RÉFLEXIONS pour Lc 23:1-25
Tout récemment, nous avons vu que le Christ ne s'oppose pas au paiement des impôts à César, et voilà que de faux témoins L'accusent précisément d'interdire de payer l'impôt. Les accusateurs eux-mêmes ne sont nullement des admirateurs du pouvoir romain ; ils qualifient de crime et attribuent au Christ les actes qu'eux-mêmes seraient heureux d'accomplir. Les extrêmes, comme cela arrive souvent, se rejoignent, et ceux qui se présentent comme patriotes et zélateurs de la foi des pères sont prêts à livrer aux occupants païens, pour qu'ils le châtient, un compatriote qui les dérange.
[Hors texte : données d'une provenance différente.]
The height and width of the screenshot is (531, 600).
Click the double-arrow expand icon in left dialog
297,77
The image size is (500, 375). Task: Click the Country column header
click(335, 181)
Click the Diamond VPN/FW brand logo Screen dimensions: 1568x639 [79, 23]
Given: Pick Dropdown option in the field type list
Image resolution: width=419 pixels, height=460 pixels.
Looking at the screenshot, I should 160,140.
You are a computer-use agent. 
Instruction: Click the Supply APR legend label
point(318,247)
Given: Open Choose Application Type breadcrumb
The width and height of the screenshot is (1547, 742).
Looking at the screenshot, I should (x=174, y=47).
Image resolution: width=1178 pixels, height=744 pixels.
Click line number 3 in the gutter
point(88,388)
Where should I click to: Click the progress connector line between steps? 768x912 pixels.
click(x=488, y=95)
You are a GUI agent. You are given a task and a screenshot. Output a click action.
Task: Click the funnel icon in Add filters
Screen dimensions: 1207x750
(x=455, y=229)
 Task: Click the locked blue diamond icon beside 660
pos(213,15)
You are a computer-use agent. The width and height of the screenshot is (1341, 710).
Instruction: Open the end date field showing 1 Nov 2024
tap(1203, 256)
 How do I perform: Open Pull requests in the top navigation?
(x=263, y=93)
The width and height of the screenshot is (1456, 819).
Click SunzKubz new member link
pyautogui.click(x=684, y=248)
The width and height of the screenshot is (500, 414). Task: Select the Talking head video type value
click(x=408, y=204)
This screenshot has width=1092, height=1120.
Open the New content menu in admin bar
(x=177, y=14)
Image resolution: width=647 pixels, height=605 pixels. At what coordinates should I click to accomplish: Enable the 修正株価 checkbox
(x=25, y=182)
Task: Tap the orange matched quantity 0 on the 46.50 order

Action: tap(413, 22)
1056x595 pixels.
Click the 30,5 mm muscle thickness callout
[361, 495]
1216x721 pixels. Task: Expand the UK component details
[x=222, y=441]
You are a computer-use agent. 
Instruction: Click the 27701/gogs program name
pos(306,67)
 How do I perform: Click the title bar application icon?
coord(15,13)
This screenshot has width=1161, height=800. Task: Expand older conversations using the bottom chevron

Selon le témoignage de l'évangéliste, ce jour-là Pilate et Hérode devinrent amis l'un avec l'autre. Il est étrange d'entendre parler de l'amitié de gouvernants habitués à se laisser guider par d'autres principes que les sympathies personnelles. Tout aussi étrange paraît une amitié née au moment où s'accomplit un méfait. Mais peut-être, même dans leur réconciliation, l'action bienfaisante de Jésus s'est-elle manifestée ? Car l'hostilité des gouvernants retombe sur leurs sujets en sang versé et en privations...
Pilate agit selon la « volonté du peuple ». Cela seul suffirait pour que les chrétiens se gardent d'employer le proverbe païen : « la voix du peuple est la voix de Dieu ». Hélas, ils ne s'en gardent pas, et jusqu'à présent toute superstition et toute fausse représentation insiste sur sa vérité en s'appuyant sur le grand nombre de ceux qui la partagent. Ceux qui voient la vérité doivent souvent la défendre en minorité. Mais il ne faut pas en avoir peur : la Vérité elle-même, qui sait ce que c'est que d'être en minorité, est notre appui.